= DOCUMENT EXCERPT =
The advantage of layer-wise methods is even more pronounced in Setting 2 (the more effective setting overall), with an 83.3% success rate. This trend is particularly notable at higher LLM weight values (0.5 and 0.6), where Methods 2 and 3 consistently outperform Method 1 across both datasets.
The data reveals three important patterns that support Hypothesis 2:
-
Methods 2 and 3 show better resilience at higher weight values (0.6), degrading more gracefully than Method 1.
-
In Setting 2, Method 3 (loglinear layer-wise) achieves the best overall performance, suggesting that a more gradual introduction of LLM influence in deeper layers is optimal.
-
The layer-wise approaches generally perform better on Math-Vista mini, suggesting they better preserve visual reasoning capabilities when incorporating more LLM influence.
Optimal Weight Balance
Across most methods and settings, a weight value of 0.4 (60% VLM + 40% LLM influence) produces the best results. The best overall configuration is Setting 2, Method 3, with weight 0.4, which achieves:
- 25.46% on MATH-Vision(1.51 points above baseline)
- 69.8% on Math-Vista mini (closest to the baseline of 70.9%)
This confirms that maintaining stronger VLM influence while selectively incorporating LLM capabilities yields optimal performance for multimodal reasoning tasks.

= DATA FOR REVIEW =
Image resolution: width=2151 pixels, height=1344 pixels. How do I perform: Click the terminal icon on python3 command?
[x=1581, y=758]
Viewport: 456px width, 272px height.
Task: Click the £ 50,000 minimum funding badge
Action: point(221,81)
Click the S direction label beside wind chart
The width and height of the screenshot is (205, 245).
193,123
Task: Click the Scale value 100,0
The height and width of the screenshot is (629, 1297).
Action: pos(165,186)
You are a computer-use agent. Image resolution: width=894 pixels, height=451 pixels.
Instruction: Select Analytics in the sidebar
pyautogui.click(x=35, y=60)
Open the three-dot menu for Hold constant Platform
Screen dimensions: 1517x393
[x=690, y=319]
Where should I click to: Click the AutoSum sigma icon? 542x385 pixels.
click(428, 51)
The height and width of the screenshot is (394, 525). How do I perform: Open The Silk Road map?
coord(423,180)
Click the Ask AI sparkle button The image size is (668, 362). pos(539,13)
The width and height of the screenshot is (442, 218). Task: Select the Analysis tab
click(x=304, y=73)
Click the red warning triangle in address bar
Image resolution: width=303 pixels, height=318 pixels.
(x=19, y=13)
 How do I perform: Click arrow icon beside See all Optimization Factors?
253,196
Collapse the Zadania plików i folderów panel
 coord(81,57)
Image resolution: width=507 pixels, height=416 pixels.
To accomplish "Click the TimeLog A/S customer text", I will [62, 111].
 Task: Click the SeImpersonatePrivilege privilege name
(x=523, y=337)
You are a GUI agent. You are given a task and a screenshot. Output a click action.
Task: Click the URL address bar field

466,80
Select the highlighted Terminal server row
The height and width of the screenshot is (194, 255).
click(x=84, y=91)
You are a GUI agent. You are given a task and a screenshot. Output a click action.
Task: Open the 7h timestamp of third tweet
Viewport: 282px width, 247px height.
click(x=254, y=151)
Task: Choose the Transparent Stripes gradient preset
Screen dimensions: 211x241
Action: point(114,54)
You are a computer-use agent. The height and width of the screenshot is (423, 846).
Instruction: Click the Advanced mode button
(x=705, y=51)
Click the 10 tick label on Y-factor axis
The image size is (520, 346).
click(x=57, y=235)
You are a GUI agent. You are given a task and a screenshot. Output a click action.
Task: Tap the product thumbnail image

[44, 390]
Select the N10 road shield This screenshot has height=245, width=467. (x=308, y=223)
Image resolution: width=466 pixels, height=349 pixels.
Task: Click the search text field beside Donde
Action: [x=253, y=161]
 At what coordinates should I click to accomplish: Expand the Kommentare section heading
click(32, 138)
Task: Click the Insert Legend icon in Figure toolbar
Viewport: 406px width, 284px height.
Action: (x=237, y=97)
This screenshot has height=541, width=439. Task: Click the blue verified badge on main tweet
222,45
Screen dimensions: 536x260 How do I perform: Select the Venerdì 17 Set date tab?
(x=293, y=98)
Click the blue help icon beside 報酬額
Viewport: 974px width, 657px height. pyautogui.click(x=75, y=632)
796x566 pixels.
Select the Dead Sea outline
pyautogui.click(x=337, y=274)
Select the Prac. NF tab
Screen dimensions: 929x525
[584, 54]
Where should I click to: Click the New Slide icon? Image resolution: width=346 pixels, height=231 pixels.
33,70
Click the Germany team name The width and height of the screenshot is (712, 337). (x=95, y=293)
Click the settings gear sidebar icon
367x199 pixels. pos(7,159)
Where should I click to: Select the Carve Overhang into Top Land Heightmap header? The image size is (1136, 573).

= THE TASK =
Continue the discussion above of layer-wise methods for mixing LLM influence into a vision-language model, picking up after its last sentence.

= ANSWER TO THIS PROBLEM =
Understanding the Math-Vista Challenge
An intriguing observation is that all fusion configurations underperform the baseline VLM (70.9%) on Math-Vista mini, with the best result (69.8%) still falling short. This suggests that even selective merging may dilute the VLM’s specialized visual processing capabilities, which may be critical for Math-Vista mini’s visual-textual reasoning demands. Incorporating LLM parameters, while beneficial for language abstraction or tasks like MATH-Vision(where we see a 1.51-point gain), might introduce a trade-off that slightly impairs performance on datasets heavily reliant on the VLM’s original vision-language synergy. This highlights a potential limitation of fusion: balancing multimodal improvement against preserving task-specific strengths.
Discussion
Our findings demonstrate that intelligent, selective parameter merging between VLMs and LLMs can produce better multimodal models than naive merging approaches. Here are the key insights:
-
Embeddings Matter: Preserving the VLM’s embedding tensors is crucial for maintaining the model’s ability to process visual information effectively.
-
Component-Specific Merging: Not all model components benefit equally from fusion; self-attention mechanisms appear to be the most promising candidates for merging.
-
Layer-Dependent Fusion: The optimal merging strategy varies across layers, with early layers benefiting from stronger VLM influence and deeper layers accommodating more LLM contribution.
-
Moderation in Merging: Even in the best-performing configurations, the VLM’s parameters should maintain greater influence (approximately 60%) for optimal multimodal performance.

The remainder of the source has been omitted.